A new day, a new page. New, cleansing breaths and actively looking for the correct path, I came to sit and write about it. But I did not come with lopsided, inauthentic optimism. I’ve had time to think of what to say. Am I mentally and physically ready to take up battle again? Not quite, but I’m working on it. When you have had time to rage and hurt, when you’re spent and you feel done, I would like to remind us all that it’s a really huge setback, but there are still things we CAN do. Don’t cry to me that “We did all we could do! There’s nothing left!” I cried that, too, but come on. Here’s what is next, when you’re able:

**If you do not know who your Congressional Representatives and state Senators are, find out.
Get their phone number and office address. If they already supported Roe, CALL THEM ANYWAY and tell them you want them to keep fighting.

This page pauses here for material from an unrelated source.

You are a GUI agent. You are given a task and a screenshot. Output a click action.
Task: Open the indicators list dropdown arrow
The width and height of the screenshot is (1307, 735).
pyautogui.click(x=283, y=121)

**We have to HOLD the Congress (House of Representatives), and we HAVE TO expand the Senate.
We MUST HAVE MORE DEMOCRATIC SENATORS in order to CODIFY Roe into LAW. That will take alot of work and sadly, alot of money. These are the facts.

**Donate to Planned Parenthood, NARAL, or any other organization that assists with crisis pregnancy.

Uphill? Yes. Miserable? Yes. But NOT impossible. Give up for a while. Catch your breath. Put your armor back on and find out what you personally can do. There are millions of women who feel the same as we do right now. Encourage each other to keep up the fight.